FC Barcelona kontynuuje swoją świetną dyspozycję. Tym razem ofiarą podopiecznych Ronalda Koemana był Athletic Bilbao. Katalończycy wygrali 2:1 i wskoczyli już na drugą pozycję w tabeli La Liga.
Wicelider nie z przypadku
Analizując tylko to, jak FC Barcelona wygląda w meczach ligowych w ostatnim czasie, można dojść do wniosku, że wszystko wraca do normy. Ekipa „Blaugrany” wskoczyła bowiem na ten sam poziom co Atletico Madryt i w pięciu poprzednich starciach zanotowała komplet zwycięstw. Podopieczni Ronalda Koemana w meczu z Athletikiem Bilbao mieli jednak stosunkowo dużo szczęścia, ponieważ nie był to ich idealny mecz.

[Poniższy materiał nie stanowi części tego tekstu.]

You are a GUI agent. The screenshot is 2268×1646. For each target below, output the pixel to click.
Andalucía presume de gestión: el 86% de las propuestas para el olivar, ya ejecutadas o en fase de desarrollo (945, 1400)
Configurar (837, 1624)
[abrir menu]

Najpierw, w 20. minucie swój kunszt pokazał Leo Messi, który pięknym strzałem z rzutu wolnego otworzył wynik tego meczu. Tak też zakończyła się pierwsza część, a po przerwie do ataku ruszyli zdobywcy Superpucharu Hiszpanii. Baskowie za sprawą samobójczej bramki Jordiego Alby doprowadzili do remisu 1:1. Ostatnie słowo należało jednak do Antoine’a Griezmanna. Francuz kwadrans przed końcem spotkania ustalił wynik na 2:1 dla gospodarzy.
Zobacz również: Barcelona w ćwierćfinale Pucharu Króla
Po tej wygranej, Katalończycy wskoczyli na drugie miejsce w lidze. Udało się więc wyprzedzić Real Madryt, aczkolwiek pierwsze Atletico nadal jest lepsze aż o dziesięć punktów.